Cefaléia de forte intensidade, com características
semelhantes à enxaqueca, pode ser observada após as crises occipitais de
alucinação visual, embora os mecanismos envolvidos na gênese desta
cefaléia não sejam ainda totalmente conhecidos. O tratamento deve ser
fortemente considerado neste tipo de epilepsia uma vez que, mesmo se
tratando de uma entidade benigna, a recorrência das crises é elevada nos
pacientes não medicados. A remissão da adolescência não ocorre em todos
os casos.
A
Epilepsia Ausência da Infância é uma epilepsia generalizada idiopática,
com forte componente genético, pico de início ao redor dos seis anos de
vida, mais freqüente no sexo feminino e com tendência a apresentar
diversas recorrências durante o dia. Corresponde a uma forma de
epilepsia que ocorre em crianças neurologicamente/cognitivamente
normais, sendo as crises caracterizadas por breve duração, geralmente
entre 5 e 20 segundos, súbito e acentuado comprometimento da
consciência, ocasionalmente acompanhado por automatismos simples.
O
comprometimento e a recuperação da consciência são abruptos, de modo que
ao final da crise a criança retorna imediatamente à atividade em curso.

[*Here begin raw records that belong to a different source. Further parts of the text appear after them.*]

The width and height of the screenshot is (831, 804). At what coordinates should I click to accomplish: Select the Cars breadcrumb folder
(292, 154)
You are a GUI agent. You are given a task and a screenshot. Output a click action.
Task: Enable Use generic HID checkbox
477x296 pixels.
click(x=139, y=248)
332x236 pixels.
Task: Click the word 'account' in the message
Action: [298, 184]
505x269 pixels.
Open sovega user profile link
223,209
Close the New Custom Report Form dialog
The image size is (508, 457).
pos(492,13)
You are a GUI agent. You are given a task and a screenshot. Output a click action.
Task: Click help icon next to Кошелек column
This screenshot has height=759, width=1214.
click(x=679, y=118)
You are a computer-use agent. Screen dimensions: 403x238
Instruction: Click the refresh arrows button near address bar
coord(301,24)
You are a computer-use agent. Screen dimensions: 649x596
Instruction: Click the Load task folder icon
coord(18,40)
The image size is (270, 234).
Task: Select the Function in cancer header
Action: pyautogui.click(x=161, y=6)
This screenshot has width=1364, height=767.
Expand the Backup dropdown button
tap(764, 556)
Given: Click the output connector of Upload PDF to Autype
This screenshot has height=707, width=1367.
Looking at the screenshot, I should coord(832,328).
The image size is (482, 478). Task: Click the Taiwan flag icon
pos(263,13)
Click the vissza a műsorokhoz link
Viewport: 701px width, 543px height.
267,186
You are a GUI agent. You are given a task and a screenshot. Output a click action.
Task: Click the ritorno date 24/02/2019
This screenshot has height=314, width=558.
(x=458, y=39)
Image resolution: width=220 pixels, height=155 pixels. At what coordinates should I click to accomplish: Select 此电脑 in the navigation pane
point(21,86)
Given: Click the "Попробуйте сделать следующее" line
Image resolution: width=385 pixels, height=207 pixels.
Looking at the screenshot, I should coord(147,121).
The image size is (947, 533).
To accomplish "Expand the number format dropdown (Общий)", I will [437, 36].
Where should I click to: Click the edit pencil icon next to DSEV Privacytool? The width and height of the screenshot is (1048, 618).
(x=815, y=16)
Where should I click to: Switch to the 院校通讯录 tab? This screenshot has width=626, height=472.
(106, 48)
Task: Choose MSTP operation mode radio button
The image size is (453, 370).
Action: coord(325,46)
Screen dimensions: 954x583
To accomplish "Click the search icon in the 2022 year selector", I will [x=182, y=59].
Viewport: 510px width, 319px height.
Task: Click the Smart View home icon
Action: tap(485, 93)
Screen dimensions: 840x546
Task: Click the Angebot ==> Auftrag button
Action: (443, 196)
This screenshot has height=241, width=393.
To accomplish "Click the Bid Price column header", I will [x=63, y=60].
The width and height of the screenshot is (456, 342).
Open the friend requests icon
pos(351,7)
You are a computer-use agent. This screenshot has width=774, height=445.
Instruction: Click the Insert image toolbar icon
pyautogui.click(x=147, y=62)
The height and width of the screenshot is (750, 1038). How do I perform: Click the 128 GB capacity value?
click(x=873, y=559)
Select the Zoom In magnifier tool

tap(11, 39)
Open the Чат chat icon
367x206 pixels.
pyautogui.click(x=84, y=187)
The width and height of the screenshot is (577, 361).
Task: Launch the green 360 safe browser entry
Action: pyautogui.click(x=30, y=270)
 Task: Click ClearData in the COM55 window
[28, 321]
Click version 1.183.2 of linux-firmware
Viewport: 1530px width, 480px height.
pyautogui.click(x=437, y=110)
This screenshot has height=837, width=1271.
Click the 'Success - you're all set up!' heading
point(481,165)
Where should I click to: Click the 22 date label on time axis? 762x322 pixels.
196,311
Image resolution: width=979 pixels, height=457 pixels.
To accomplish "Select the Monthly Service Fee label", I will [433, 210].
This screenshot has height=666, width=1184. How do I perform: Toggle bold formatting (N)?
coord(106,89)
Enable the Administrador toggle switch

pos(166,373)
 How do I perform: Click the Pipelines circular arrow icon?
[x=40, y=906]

Em alguns casos, pode-se observar amnésia retrógrada de curta duração. A
freqüência pode variar de dezenas a centenas de crises ao dia nas
crianças não tratadas. Os eventos podem ser espontâneos ou
desencadeados, principalmente por episódios de hiperventilação. Todas as
crianças com diagnóstico de epilepsia ausência da infância necessitam
ser tratadas com drogas antiepilépticas, uma vez que as crises são
recorrentes, podem comprometer o rendimento escolar e intelectual de
forma global.
A Síndrome
de West é caracterizada clinicamente por crises epilépticas do tipo
espasmos, que se manifestam através de contrações musculares súbitas, em
flexão ou extensão, geralmente acompanhadas pelo surgimento de atraso
no desenvolvimento neuropsicomotor em graus variados. Quando a crise
tipo espasmo é associada à hipsarritmia, mesmo na ausência de atraso de
desenvolvimento neuropsicomotor, constituem a Síndrome de West.
Os
casos sintomáticos tendem a apresentar pior prognóstico quanto ao
controle das crises e maior risco de seqüelas neurológicas permanentes,
quando comparados aos casos criptogênicos ou provavelmente sintomáticos.
Representando entre 1,4 a 2,5% das epilepsias da infância, é uma
entidade relativamente freqüente e cujo diagnóstico e tratamento
precoces mantêm relação estreita com melhor controle das crises e menor
morbidade neurológica. A despeito do tratamento adequado, a morbidade
neurológica da síndrome de West é elevada e a mortalidade em torno de
5%.
A
Epilepsia Mioclono-Astática ou Síndrome de Doose corresponde a uma
síndrome epiléptica generalizada com polimorfismo de crises,
destacando-se as crises mioclono-astáticas, crises generalizadas
tônico-clônicas, ausências e crises tônicas (menos freqüentes). A
presença de crises mioclônicas e/ou mioclono-astáticas é obrigatória
para o diagnóstico. As crises mioclono-astáticas são marcadas por
mioclonias, geralmente envolvendo os membros superiores de forma
marcante, seguidas de perda súbita do tônus muscular e queda ao solo.
A
síndrome ocorre em crianças que inicialmente são
neurologicamente/cognitivamente saudáveis, com idade entre três e quatro
anos, sendo mais freqüente no sexo masculino. Quanto ao tratamento
medicamentoso, podem ser utilizadas várias drogas antiepilépticas.